**Your task**
Every line from the one holding "The image size" through the last line of the records must be retyped exactly, and no other line or picture may appear in the copy.

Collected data
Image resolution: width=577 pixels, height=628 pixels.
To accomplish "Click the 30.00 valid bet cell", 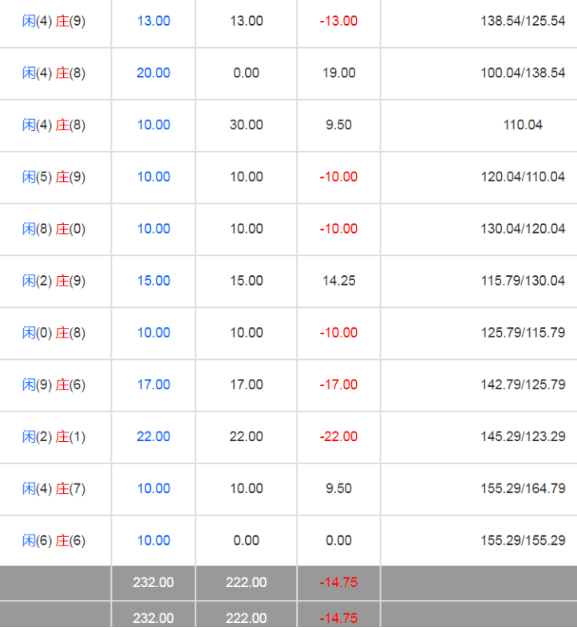I will [246, 125].
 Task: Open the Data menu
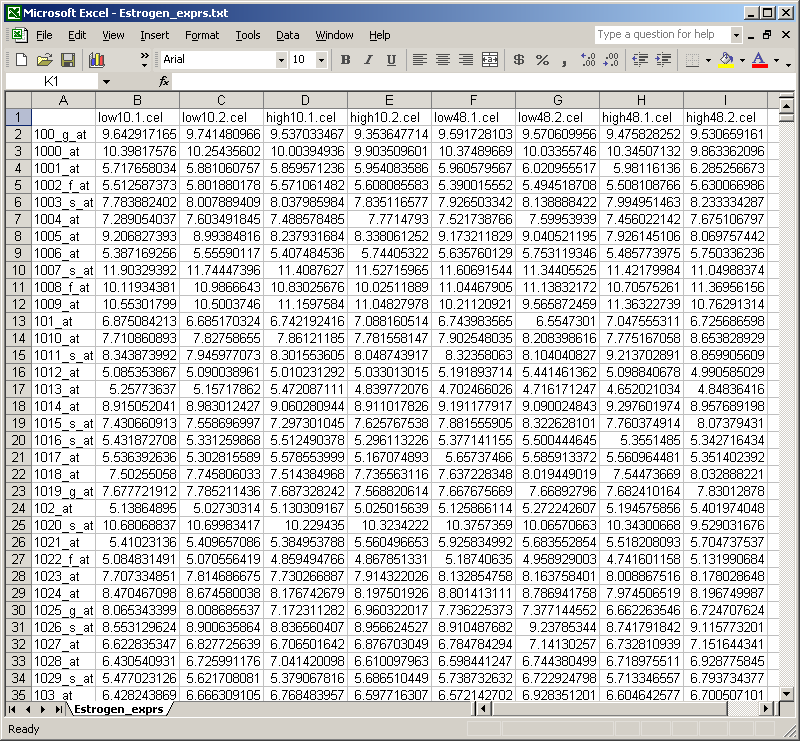[288, 35]
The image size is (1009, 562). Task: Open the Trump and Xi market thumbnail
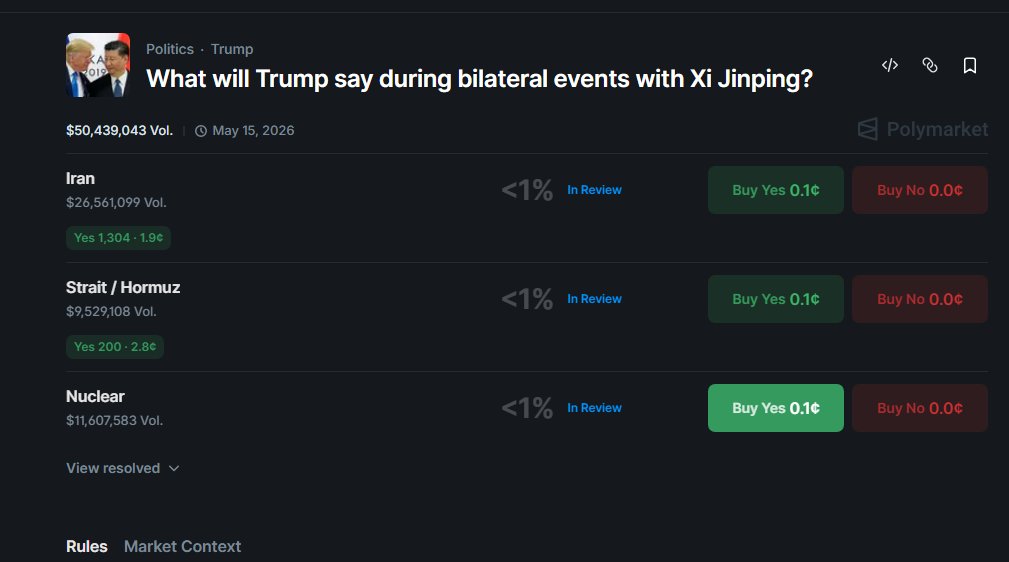[x=98, y=65]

**Solution**
The image size is (1009, 562). Task: Open the Trump and Xi market thumbnail
[x=98, y=65]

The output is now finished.